[DIPLOMACIA]

Realidad y política exterior

A diferencia del año pasado, no se han reportado contactos bilaterales entre los presidentes o cancilleres del Perú y Chile en Nueva York, donde coincidieron varios días en las Naciones Unidas. Es una muestra más del enfriamiento político-diplomático que trajo la administración Bachelet, que privilegia el acercamiento a Mercosur y Unasur.

Gobiernos y cancillerías se deprimen por su falta de voluntad y creatividad para tratar sobre el llamado “triángulo terrestre”, mientras los negocios se dinamizan. En multimillonaria inversión, Sodimac compra Maestro, la peruana Cineplanet inaugura su noveno complejo de cinemas en Chile, las autoridades fronterizas perfilan un roaming especial para abaratar la comunicación celular entre Tacna y Arica, y adoptan medidas acordes con un flujo de tránsito superior al de las fronteras con el resto de nuestros vecinos.

Con una relación económica y social tan arrolladora, intriga que el camino abierto por la armoniosa aplicación de la sentencia de La Haya se paralice ante un diferendo cuya dimensión territorial es inversamente proporcional a la del problema marítimo felizmente resuelto.

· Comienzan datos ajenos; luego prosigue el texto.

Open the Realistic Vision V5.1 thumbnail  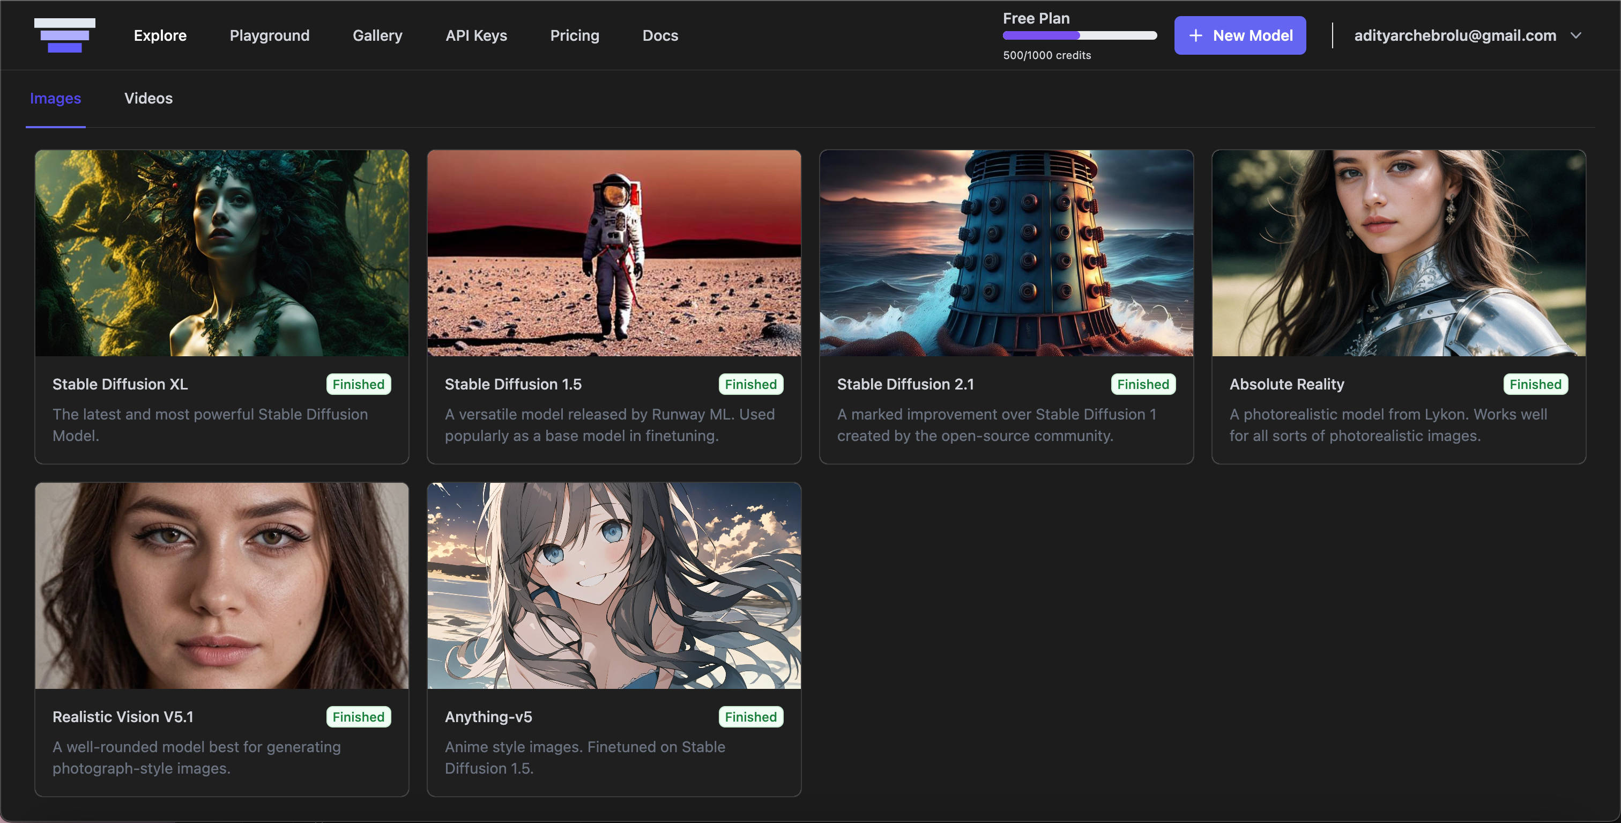click(x=222, y=585)
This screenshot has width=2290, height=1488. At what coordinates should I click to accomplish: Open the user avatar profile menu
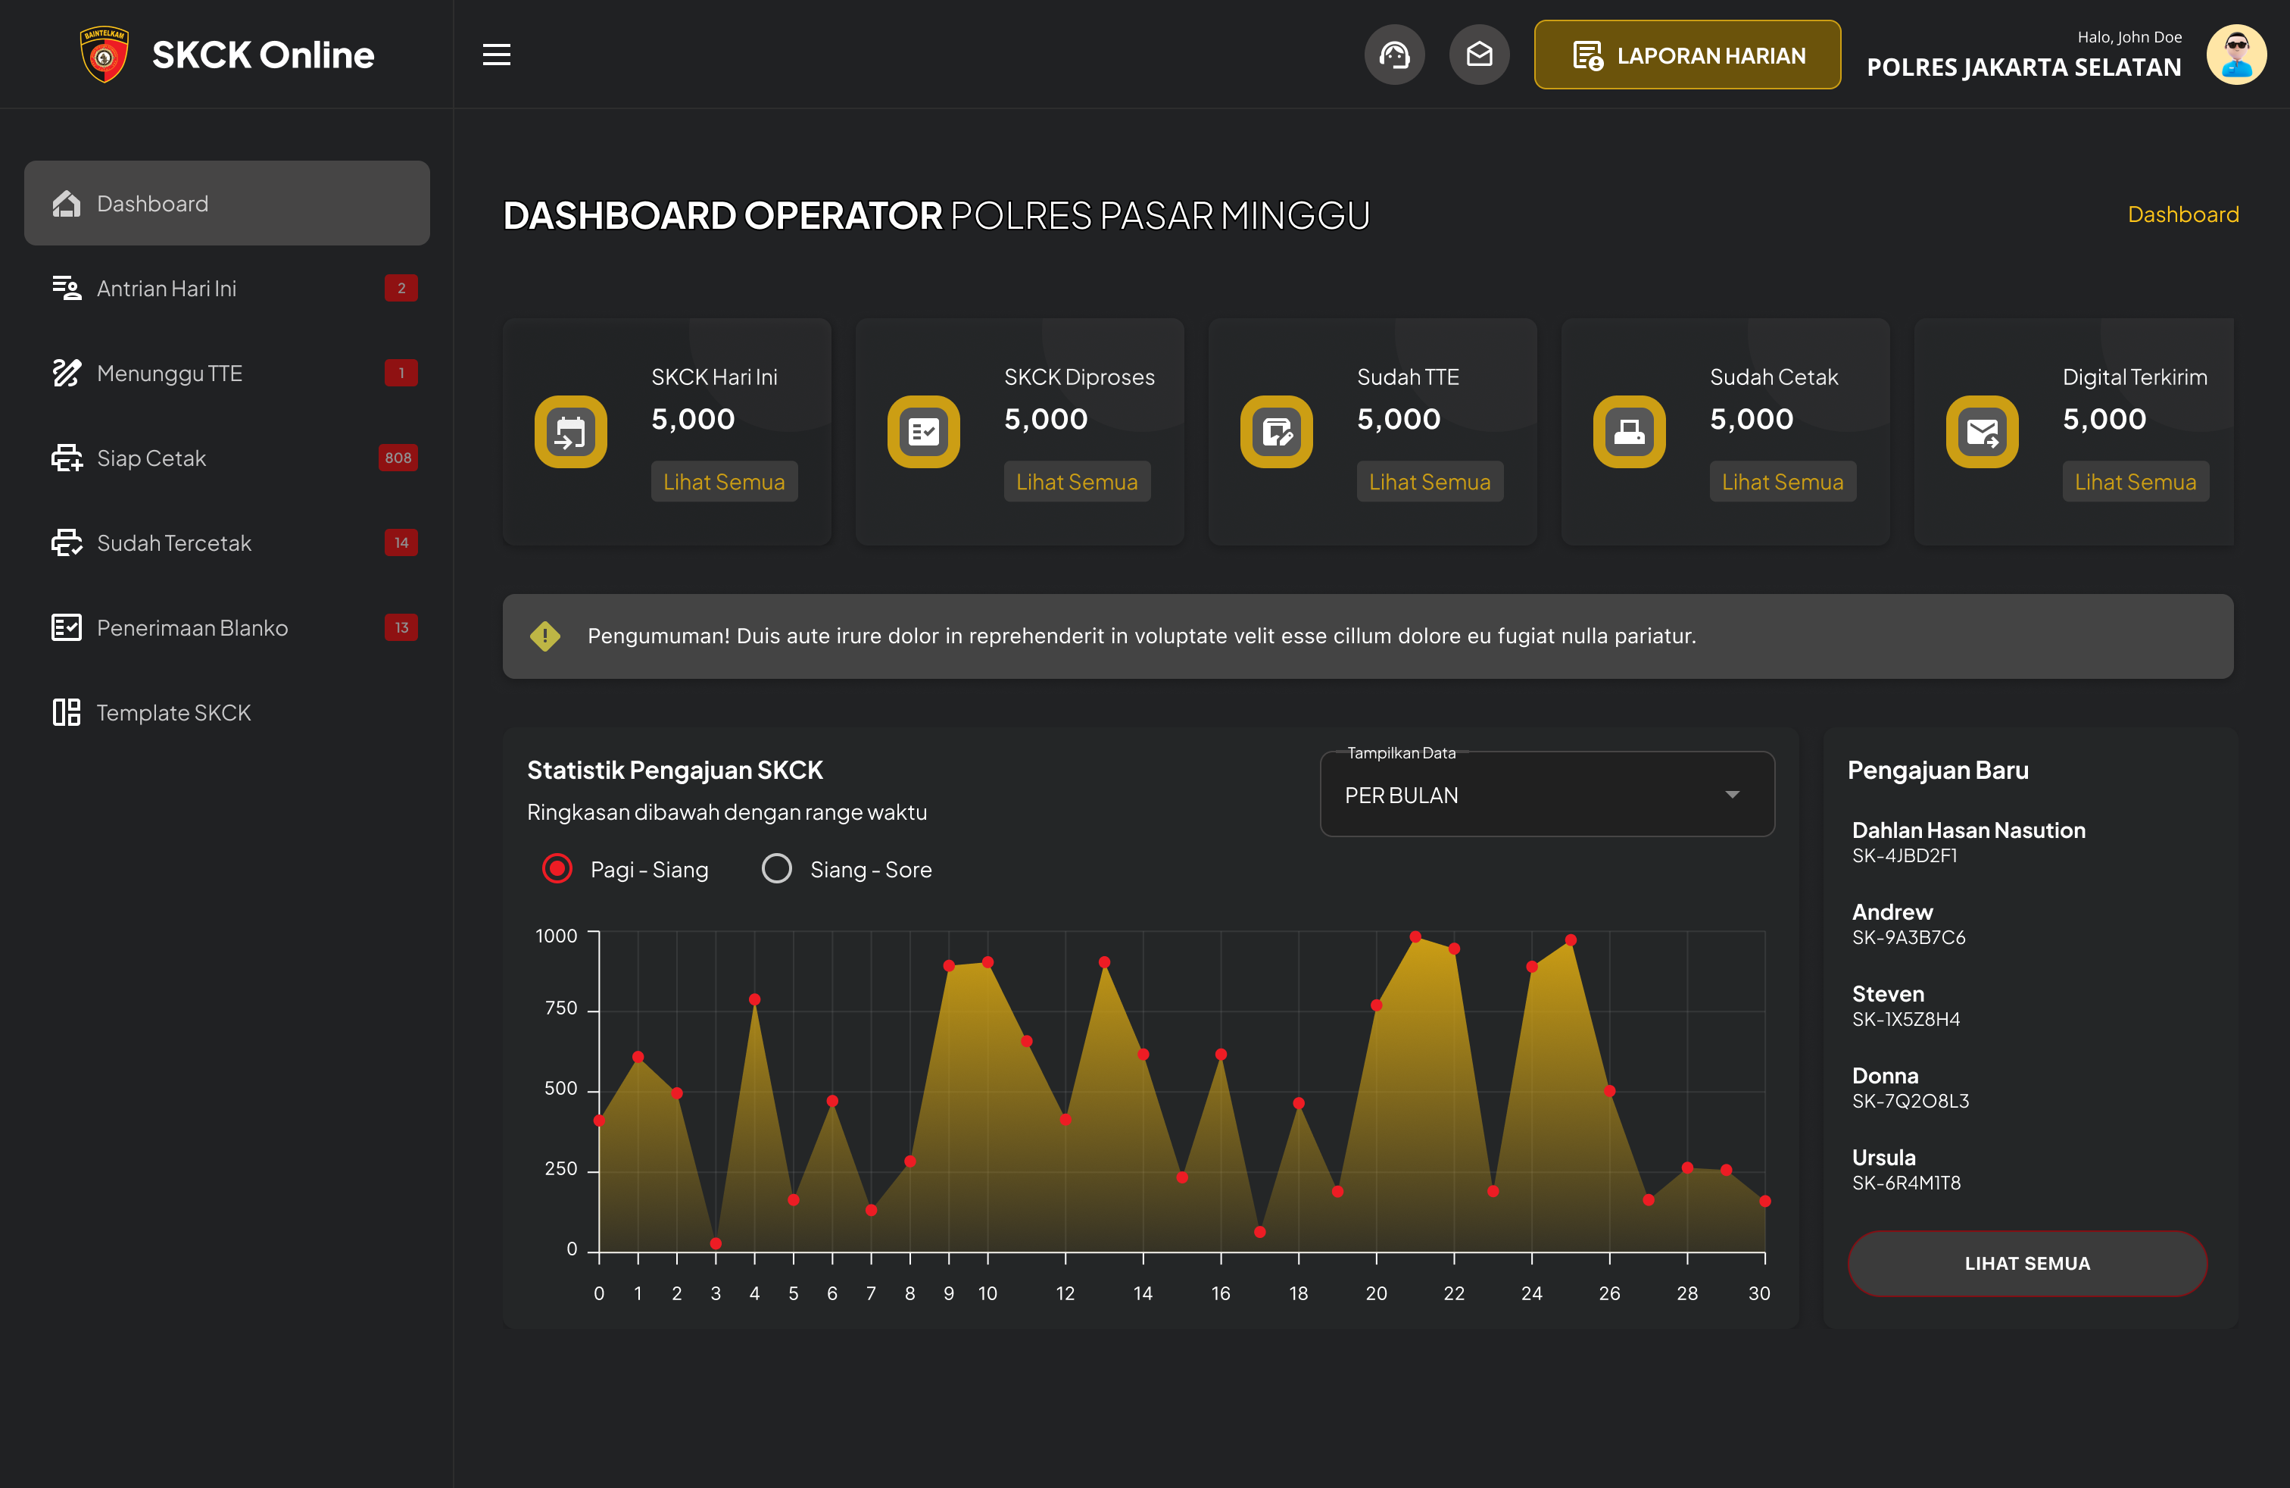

El misterio se explica por la importancia del principio involucrado en la disputa de ese pedazo de playa: el “respeto a los tratados internacionales”, que ambos países proclaman orgullosamente como cimiento de su política exterior.

No obstante, en esa paradoja podría encontrarse la llave para abrir la puerta de un misterio incompatible con la abundancia de los documentos fidedignos que protocolizaron la ejecución del tratado de 1929. ¿Es posible que dos diplomacias competentes sean incapaces de descifrar el secreto que encierran actos jurídicos cuidadosamente registrados durante 84 años? Los acuerdos de 1968 para construir faros que señalizaran el paralelo que pasa por el hito 1 confundieron y complicaron el diferendo. Pero son un desafío que podríamos abordar con uno de los métodos más simples para tratar las controversias internacionales: la investigación.

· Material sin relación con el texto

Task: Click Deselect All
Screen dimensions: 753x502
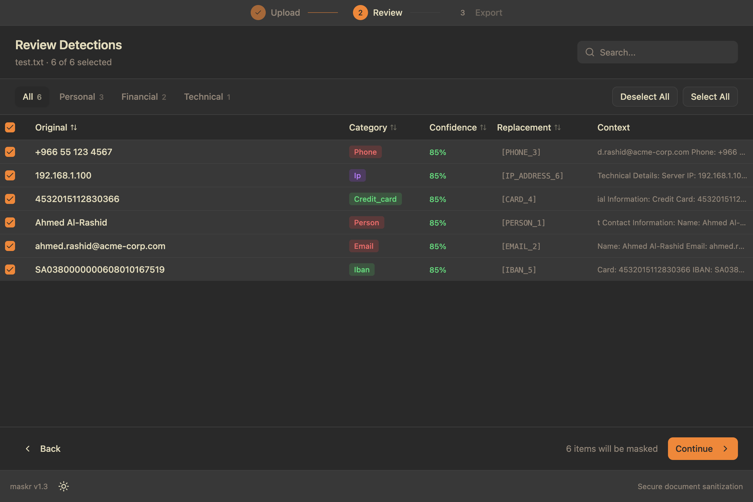Action: (x=644, y=96)
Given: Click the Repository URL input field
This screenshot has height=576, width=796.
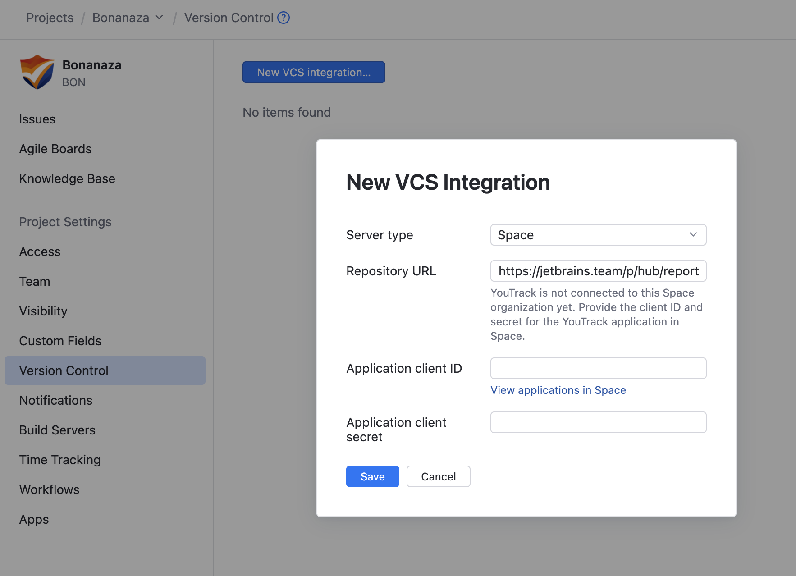Looking at the screenshot, I should pyautogui.click(x=598, y=271).
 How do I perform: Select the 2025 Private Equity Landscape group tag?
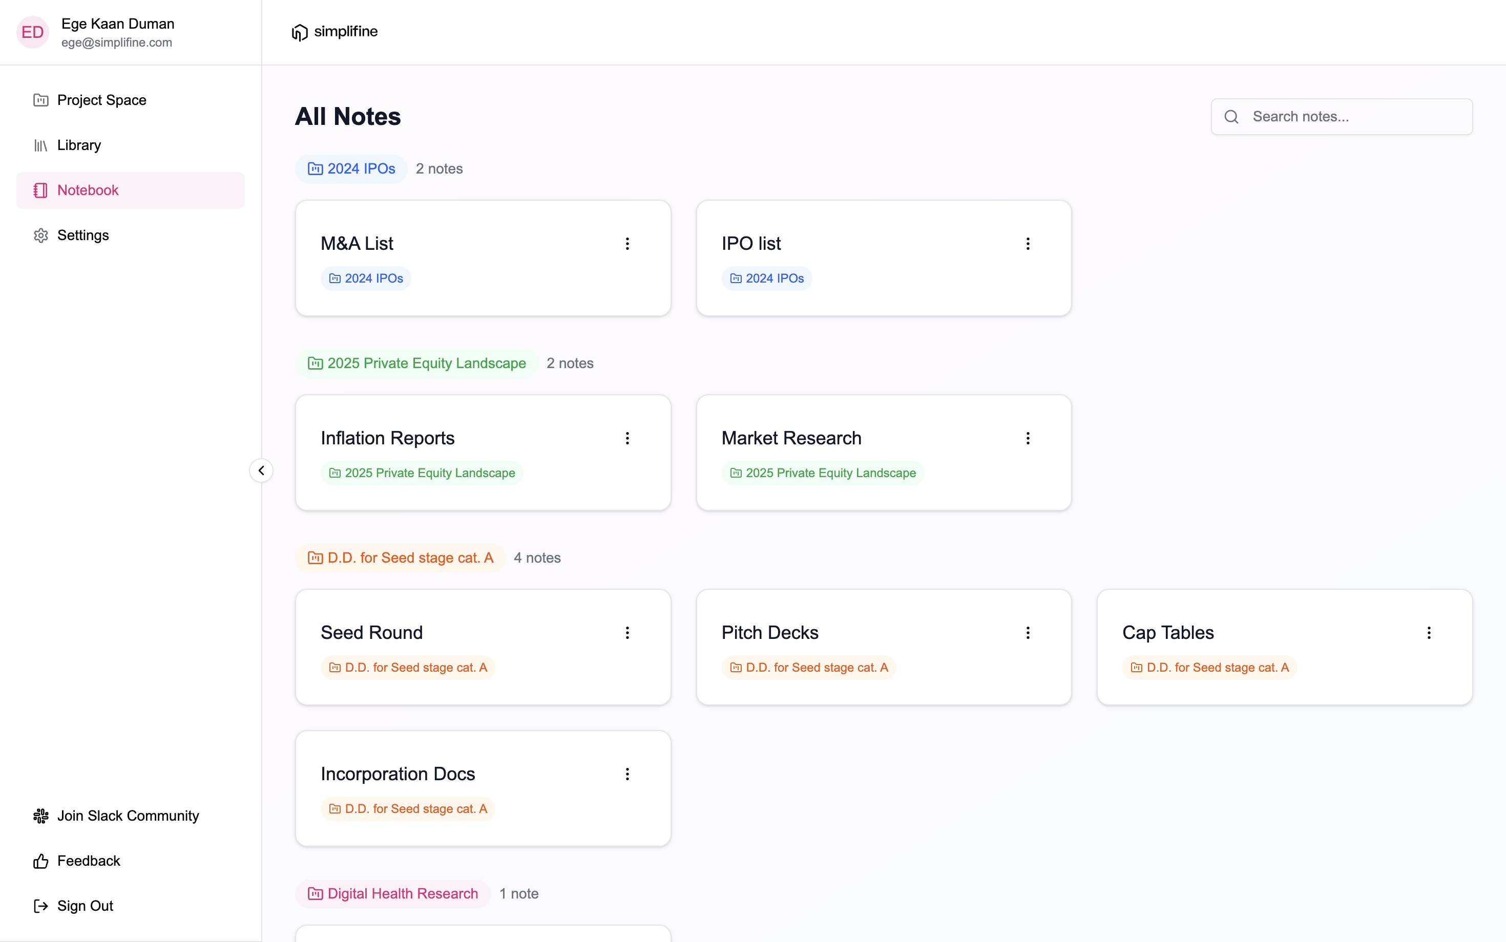(416, 363)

Es uno de los mecanismos de solución pacífica que menciona el artículo 33 de la Carta de la ONU y que podría ser aplicado en concierto con Estados Unidos, en el marco de la solución arbitral pactada en el tratado de 1929. Washington propondría un perito y las partes lo aceptarían consensualmente para que coopere con sus propios expertos en investigar los alcances de la documentación y los actos diplomáticos pertinentes desde 1929. Así se acotaría la disputa a los aspectos en los que “a pesar de su buena voluntad, (las partes) no pudiesen ponerse de acuerdo”. Es texto del artículo XII del tratado de Lima, según el cual cualquier desacuerdo sobre sus cláusulas deberá ser zanjado por el arbitraje estadounidense.

Existe una controversia porque las partes insisten en posiciones contrapuestas sobre la delimitación entre la orilla del mar y el hito 1; y existe un mecanismo de solución vinculante. Si investigamos el origen del desacuerdo, es posible que no tengamos que recurrir al arbitraje. Hagámoslo entonces. Porque repetir argumentos indefinidamente solo aislará a los gobiernos de la rica dinámica bilateral que está a punto de sobrepasarlos.